Lines for locating text and elements
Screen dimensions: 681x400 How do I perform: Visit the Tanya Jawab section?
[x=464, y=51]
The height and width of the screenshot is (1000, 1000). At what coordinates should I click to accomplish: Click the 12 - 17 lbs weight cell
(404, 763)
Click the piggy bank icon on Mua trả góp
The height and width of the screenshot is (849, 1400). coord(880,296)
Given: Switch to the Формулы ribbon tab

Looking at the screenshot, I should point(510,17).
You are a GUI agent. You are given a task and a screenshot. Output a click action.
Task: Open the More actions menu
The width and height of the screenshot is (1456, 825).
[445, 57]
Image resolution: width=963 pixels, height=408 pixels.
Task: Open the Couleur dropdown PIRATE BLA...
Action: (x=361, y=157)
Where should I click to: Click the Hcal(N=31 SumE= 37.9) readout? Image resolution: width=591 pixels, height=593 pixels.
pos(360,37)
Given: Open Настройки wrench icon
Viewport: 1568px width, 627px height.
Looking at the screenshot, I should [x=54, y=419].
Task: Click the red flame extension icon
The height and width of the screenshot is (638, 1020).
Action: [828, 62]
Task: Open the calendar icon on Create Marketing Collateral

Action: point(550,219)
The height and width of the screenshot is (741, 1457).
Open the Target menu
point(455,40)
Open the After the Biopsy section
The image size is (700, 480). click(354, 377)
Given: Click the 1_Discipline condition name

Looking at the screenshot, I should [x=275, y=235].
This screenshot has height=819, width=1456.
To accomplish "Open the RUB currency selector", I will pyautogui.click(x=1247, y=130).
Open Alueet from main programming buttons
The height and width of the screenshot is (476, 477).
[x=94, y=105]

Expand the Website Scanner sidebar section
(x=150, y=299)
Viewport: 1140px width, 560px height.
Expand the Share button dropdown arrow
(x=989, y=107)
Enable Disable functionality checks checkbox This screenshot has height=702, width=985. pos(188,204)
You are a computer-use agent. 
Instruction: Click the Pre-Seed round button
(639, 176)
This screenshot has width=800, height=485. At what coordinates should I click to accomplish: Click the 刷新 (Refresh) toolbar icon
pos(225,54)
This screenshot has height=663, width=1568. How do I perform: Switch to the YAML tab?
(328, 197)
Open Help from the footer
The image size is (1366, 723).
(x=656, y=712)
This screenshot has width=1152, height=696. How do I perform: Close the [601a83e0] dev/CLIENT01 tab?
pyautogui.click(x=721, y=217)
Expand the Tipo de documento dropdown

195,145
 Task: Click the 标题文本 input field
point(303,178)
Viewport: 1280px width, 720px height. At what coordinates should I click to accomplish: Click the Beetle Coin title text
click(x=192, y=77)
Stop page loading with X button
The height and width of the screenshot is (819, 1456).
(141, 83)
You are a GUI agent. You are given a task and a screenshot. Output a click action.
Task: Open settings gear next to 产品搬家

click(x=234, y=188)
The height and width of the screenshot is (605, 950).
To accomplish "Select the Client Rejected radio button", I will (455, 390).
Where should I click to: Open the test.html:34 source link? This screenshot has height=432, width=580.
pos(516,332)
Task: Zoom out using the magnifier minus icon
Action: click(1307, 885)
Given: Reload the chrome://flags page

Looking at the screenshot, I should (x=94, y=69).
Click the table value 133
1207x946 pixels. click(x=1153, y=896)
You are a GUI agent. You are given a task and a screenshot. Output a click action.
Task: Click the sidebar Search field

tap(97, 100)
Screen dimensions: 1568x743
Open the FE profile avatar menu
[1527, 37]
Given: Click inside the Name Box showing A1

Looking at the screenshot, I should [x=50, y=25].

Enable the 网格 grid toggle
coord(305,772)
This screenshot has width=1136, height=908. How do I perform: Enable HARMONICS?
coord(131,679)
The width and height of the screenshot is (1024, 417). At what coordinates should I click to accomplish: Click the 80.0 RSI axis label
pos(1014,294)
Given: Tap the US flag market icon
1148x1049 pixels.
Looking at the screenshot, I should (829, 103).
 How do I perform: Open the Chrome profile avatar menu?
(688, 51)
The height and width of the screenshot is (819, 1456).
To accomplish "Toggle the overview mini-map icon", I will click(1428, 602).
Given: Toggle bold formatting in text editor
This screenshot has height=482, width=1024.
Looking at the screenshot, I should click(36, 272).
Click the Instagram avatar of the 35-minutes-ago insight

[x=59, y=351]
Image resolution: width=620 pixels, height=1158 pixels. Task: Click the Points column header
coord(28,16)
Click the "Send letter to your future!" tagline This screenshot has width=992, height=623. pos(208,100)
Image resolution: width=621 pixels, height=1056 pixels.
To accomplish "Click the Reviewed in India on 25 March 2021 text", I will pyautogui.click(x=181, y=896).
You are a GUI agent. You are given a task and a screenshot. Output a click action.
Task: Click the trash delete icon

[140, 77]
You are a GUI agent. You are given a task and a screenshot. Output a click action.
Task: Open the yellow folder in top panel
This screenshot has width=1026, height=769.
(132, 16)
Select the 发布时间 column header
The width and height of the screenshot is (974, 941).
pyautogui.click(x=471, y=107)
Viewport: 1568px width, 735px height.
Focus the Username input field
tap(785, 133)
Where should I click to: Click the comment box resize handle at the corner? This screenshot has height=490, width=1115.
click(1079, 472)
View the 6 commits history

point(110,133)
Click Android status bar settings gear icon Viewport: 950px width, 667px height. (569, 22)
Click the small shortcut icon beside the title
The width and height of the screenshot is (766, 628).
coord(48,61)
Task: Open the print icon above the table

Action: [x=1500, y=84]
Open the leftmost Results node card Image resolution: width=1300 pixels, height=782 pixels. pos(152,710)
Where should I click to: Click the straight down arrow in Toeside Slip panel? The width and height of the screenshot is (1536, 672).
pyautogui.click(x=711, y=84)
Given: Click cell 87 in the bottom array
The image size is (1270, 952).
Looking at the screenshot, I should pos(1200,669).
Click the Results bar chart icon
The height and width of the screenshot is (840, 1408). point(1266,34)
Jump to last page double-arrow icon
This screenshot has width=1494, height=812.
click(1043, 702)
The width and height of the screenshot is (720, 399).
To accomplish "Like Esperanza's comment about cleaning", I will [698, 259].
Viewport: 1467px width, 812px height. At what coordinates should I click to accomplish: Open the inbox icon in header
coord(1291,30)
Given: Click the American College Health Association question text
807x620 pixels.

> Stated exercise: Swap "piggy bank" for "coin jar" throughout the lines above, and write out all of them again with nothing else changed.

> Full answer:
Screen dimensions: 681x400 How do I perform: Visit the Tanya Jawab section?
[x=464, y=51]
The height and width of the screenshot is (1000, 1000). At what coordinates should I click to accomplish: Click the 12 - 17 lbs weight cell
(404, 763)
Click the coin jar icon on Mua trả góp
The height and width of the screenshot is (849, 1400). coord(880,296)
Given: Switch to the Формулы ribbon tab

Looking at the screenshot, I should point(510,17).
You are a GUI agent. You are given a task and a screenshot. Output a click action.
Task: Open the More actions menu
The width and height of the screenshot is (1456, 825).
[445, 57]
Image resolution: width=963 pixels, height=408 pixels.
Task: Open the Couleur dropdown PIRATE BLA...
Action: (x=361, y=157)
Where should I click to: Click the Hcal(N=31 SumE= 37.9) readout? Image resolution: width=591 pixels, height=593 pixels.
pos(360,37)
Given: Open Настройки wrench icon
Viewport: 1568px width, 627px height.
Looking at the screenshot, I should [x=54, y=419].
Task: Click the red flame extension icon
The height and width of the screenshot is (638, 1020).
Action: [828, 62]
Task: Open the calendar icon on Create Marketing Collateral

Action: point(550,219)
The height and width of the screenshot is (741, 1457).
Open the Target menu
point(455,40)
Open the After the Biopsy section
The image size is (700, 480). click(354, 377)
Given: Click the 1_Discipline condition name

Looking at the screenshot, I should [x=275, y=235].
This screenshot has height=819, width=1456.
To accomplish "Open the RUB currency selector", I will pyautogui.click(x=1247, y=130).
Open Alueet from main programming buttons
The height and width of the screenshot is (476, 477).
[x=94, y=105]

Expand the Website Scanner sidebar section
(x=150, y=299)
Viewport: 1140px width, 560px height.
Expand the Share button dropdown arrow
(x=989, y=107)
Enable Disable functionality checks checkbox This screenshot has height=702, width=985. pos(188,204)
You are a computer-use agent. 
Instruction: Click the Pre-Seed round button
(639, 176)
This screenshot has width=800, height=485. At what coordinates should I click to accomplish: Click the 刷新 (Refresh) toolbar icon
pos(225,54)
This screenshot has height=663, width=1568. How do I perform: Switch to the YAML tab?
(328, 197)
Open Help from the footer
The image size is (1366, 723).
(x=656, y=712)
This screenshot has width=1152, height=696. How do I perform: Close the [601a83e0] dev/CLIENT01 tab?
pyautogui.click(x=721, y=217)
Expand the Tipo de documento dropdown

195,145
 Task: Click the 标题文本 input field
point(303,178)
Viewport: 1280px width, 720px height. At what coordinates should I click to accomplish: Click the Beetle Coin title text
click(x=192, y=77)
Stop page loading with X button
The height and width of the screenshot is (819, 1456).
(141, 83)
You are a GUI agent. You are given a task and a screenshot. Output a click action.
Task: Open settings gear next to 产品搬家

click(x=234, y=188)
The height and width of the screenshot is (605, 950).
To accomplish "Select the Client Rejected radio button", I will (455, 390).
Where should I click to: Open the test.html:34 source link? This screenshot has height=432, width=580.
pos(516,332)
Task: Zoom out using the magnifier minus icon
Action: click(1307, 885)
Given: Reload the chrome://flags page

Looking at the screenshot, I should (x=94, y=69).
Click the table value 133
1207x946 pixels. click(x=1153, y=896)
You are a GUI agent. You are given a task and a screenshot. Output a click action.
Task: Click the sidebar Search field

tap(97, 100)
Screen dimensions: 1568x743
Open the FE profile avatar menu
[1527, 37]
Given: Click inside the Name Box showing A1

Looking at the screenshot, I should [x=50, y=25].

Enable the 网格 grid toggle
coord(305,772)
This screenshot has width=1136, height=908. How do I perform: Enable HARMONICS?
coord(131,679)
The width and height of the screenshot is (1024, 417). At what coordinates should I click to accomplish: Click the 80.0 RSI axis label
pos(1014,294)
Given: Tap the US flag market icon
1148x1049 pixels.
Looking at the screenshot, I should (829, 103).
 How do I perform: Open the Chrome profile avatar menu?
(688, 51)
The height and width of the screenshot is (819, 1456).
To accomplish "Toggle the overview mini-map icon", I will click(1428, 602).
Given: Toggle bold formatting in text editor
This screenshot has height=482, width=1024.
Looking at the screenshot, I should click(36, 272).
Click the Instagram avatar of the 35-minutes-ago insight

[x=59, y=351]
Image resolution: width=620 pixels, height=1158 pixels. Task: Click the Points column header
coord(28,16)
Click the "Send letter to your future!" tagline This screenshot has width=992, height=623. pos(208,100)
Image resolution: width=621 pixels, height=1056 pixels.
To accomplish "Click the Reviewed in India on 25 March 2021 text", I will pyautogui.click(x=181, y=896).
You are a GUI agent. You are given a task and a screenshot. Output a click action.
Task: Click the trash delete icon

[140, 77]
You are a GUI agent. You are given a task and a screenshot. Output a click action.
Task: Open the yellow folder in top panel
This screenshot has width=1026, height=769.
(132, 16)
Select the 发布时间 column header
The width and height of the screenshot is (974, 941).
pyautogui.click(x=471, y=107)
Viewport: 1568px width, 735px height.
Focus the Username input field
tap(785, 133)
Where should I click to: Click the comment box resize handle at the corner? This screenshot has height=490, width=1115.
click(1079, 472)
View the 6 commits history

point(110,133)
Click Android status bar settings gear icon Viewport: 950px width, 667px height. (569, 22)
Click the small shortcut icon beside the title
The width and height of the screenshot is (766, 628).
coord(48,61)
Task: Open the print icon above the table

Action: [x=1500, y=84]
Open the leftmost Results node card Image resolution: width=1300 pixels, height=782 pixels. pos(152,710)
Where should I click to: Click the straight down arrow in Toeside Slip panel? The width and height of the screenshot is (1536, 672).
pyautogui.click(x=711, y=84)
Given: Click cell 87 in the bottom array
The image size is (1270, 952).
Looking at the screenshot, I should pos(1200,669).
Click the Results bar chart icon
The height and width of the screenshot is (840, 1408). point(1266,34)
Jump to last page double-arrow icon
This screenshot has width=1494, height=812.
click(1043, 702)
The width and height of the screenshot is (720, 399).
To accomplish "Like Esperanza's comment about cleaning", I will [698, 259].
Viewport: 1467px width, 812px height. At what coordinates should I click to accomplish: Open the inbox icon in header
coord(1291,30)
Given: Click the American College Health Association question text
807x620 pixels.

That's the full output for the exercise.